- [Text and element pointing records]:
━━━━━━
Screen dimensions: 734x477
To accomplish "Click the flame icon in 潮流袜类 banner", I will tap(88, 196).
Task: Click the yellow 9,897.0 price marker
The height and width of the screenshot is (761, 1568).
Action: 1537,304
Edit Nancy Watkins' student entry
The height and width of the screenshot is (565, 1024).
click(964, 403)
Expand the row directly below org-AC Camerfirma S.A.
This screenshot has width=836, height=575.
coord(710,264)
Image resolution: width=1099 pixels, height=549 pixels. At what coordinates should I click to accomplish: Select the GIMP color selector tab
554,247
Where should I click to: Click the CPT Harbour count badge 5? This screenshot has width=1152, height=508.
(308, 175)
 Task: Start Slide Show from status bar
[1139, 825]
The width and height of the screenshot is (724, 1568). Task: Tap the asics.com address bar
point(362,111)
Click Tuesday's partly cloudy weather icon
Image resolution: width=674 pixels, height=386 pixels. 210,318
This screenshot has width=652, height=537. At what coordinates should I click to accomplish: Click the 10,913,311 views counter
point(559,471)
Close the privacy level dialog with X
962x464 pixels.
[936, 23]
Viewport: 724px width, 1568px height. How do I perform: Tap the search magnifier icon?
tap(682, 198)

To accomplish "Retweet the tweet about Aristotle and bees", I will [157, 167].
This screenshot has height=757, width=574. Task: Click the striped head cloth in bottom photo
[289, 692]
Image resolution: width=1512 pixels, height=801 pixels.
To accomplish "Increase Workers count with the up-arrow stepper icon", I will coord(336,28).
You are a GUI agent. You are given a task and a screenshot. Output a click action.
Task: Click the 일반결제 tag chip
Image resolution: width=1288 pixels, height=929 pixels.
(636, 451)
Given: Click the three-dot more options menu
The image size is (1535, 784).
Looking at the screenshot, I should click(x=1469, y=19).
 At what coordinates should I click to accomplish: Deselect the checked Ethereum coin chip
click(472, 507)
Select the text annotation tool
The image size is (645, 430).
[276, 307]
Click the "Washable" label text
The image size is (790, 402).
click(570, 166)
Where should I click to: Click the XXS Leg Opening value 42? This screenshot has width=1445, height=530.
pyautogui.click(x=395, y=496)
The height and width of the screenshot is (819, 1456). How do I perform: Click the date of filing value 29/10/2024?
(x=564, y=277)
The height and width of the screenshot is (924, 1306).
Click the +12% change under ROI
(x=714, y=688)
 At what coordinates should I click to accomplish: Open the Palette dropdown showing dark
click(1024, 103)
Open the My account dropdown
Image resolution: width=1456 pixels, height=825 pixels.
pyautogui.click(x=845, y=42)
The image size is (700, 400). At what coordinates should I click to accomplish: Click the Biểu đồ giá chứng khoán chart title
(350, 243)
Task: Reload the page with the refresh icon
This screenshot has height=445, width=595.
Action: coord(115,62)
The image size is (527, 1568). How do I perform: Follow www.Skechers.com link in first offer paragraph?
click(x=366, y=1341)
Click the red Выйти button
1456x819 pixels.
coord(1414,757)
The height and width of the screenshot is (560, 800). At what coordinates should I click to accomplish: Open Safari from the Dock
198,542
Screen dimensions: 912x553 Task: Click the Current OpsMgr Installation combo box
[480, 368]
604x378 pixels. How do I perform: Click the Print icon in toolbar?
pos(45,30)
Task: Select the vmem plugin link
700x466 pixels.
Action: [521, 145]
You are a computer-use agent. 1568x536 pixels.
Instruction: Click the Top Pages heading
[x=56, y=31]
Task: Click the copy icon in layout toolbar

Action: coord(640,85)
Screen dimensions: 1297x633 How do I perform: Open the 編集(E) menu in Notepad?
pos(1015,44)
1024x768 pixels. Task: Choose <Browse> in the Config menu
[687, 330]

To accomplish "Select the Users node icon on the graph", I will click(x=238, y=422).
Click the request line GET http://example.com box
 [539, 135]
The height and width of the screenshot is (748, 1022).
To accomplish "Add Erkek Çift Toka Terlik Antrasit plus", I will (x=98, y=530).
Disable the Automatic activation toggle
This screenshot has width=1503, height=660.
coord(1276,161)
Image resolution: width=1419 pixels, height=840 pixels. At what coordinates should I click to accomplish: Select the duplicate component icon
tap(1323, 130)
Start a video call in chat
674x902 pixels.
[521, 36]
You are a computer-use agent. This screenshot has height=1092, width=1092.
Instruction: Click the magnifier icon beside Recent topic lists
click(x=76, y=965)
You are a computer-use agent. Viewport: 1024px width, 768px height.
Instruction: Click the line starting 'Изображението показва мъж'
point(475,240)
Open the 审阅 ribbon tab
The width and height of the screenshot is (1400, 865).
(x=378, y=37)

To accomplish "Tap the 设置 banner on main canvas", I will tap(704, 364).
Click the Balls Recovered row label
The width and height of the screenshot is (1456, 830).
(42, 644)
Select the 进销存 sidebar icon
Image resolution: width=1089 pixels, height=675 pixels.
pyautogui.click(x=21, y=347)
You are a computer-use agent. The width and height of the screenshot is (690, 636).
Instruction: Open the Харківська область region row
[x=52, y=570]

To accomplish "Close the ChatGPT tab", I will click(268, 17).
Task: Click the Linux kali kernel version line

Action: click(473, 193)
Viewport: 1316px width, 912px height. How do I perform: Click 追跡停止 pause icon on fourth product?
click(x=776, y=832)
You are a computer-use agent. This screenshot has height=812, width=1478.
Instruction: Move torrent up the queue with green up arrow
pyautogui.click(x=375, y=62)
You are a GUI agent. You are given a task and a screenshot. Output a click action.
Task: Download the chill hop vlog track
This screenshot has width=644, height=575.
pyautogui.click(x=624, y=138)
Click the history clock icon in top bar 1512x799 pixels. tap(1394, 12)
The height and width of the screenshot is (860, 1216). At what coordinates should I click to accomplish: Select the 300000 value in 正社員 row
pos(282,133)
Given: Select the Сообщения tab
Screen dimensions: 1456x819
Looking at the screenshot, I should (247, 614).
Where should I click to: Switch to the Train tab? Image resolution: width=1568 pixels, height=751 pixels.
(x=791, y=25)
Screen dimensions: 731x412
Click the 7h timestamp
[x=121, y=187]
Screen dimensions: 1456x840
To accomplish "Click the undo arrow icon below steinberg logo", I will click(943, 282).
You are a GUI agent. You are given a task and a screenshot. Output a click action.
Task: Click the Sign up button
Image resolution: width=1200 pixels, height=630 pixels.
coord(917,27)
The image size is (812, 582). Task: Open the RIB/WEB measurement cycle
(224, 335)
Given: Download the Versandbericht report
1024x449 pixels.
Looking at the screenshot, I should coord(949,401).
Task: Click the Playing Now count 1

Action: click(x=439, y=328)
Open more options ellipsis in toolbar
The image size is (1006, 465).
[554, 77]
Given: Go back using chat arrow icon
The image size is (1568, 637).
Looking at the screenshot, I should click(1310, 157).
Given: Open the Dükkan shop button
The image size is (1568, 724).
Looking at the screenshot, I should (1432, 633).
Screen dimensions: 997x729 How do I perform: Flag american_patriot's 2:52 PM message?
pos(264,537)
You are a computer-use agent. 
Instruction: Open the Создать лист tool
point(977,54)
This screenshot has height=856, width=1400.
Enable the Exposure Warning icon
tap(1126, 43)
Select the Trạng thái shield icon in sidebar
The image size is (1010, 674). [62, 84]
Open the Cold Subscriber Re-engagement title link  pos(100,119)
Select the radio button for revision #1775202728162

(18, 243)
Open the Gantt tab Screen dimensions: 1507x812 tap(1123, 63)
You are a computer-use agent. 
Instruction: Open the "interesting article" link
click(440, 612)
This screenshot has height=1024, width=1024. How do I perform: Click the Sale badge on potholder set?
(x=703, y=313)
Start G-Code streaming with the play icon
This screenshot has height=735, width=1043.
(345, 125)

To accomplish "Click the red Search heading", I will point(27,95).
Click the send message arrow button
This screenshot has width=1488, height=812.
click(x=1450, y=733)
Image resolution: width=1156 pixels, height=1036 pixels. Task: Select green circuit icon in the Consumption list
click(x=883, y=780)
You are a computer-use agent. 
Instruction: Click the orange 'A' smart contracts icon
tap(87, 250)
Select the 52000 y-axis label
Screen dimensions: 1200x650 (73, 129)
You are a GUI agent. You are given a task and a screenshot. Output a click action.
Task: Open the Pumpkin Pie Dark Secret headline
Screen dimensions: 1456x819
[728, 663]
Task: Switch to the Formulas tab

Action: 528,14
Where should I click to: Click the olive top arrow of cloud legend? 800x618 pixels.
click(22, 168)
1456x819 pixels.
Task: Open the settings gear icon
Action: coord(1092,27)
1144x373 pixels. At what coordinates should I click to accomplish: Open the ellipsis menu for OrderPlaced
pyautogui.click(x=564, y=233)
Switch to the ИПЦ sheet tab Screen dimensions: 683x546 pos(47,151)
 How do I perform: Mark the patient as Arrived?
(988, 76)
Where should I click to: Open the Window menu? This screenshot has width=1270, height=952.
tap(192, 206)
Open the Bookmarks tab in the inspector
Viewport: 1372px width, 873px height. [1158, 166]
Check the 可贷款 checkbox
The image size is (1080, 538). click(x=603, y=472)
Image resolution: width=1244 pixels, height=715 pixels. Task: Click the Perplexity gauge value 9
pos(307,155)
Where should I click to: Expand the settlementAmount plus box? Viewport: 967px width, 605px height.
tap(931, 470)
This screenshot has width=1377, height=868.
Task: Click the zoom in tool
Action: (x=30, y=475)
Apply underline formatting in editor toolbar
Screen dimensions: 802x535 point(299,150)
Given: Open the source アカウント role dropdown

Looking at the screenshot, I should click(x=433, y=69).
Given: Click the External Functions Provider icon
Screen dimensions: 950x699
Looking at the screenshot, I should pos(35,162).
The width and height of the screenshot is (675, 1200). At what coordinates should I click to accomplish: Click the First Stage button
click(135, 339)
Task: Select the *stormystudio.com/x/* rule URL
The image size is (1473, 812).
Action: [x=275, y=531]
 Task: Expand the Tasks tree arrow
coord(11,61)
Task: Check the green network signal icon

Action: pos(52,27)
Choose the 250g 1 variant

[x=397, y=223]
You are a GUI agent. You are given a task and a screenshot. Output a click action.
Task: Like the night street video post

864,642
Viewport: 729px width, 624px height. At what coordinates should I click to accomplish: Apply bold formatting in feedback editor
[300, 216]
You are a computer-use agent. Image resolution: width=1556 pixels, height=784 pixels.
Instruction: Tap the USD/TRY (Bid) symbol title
━━━━━━
- [Goal]: Give only the number of lines in the records that contain the word "button".

- [Solution for this exercise]: 6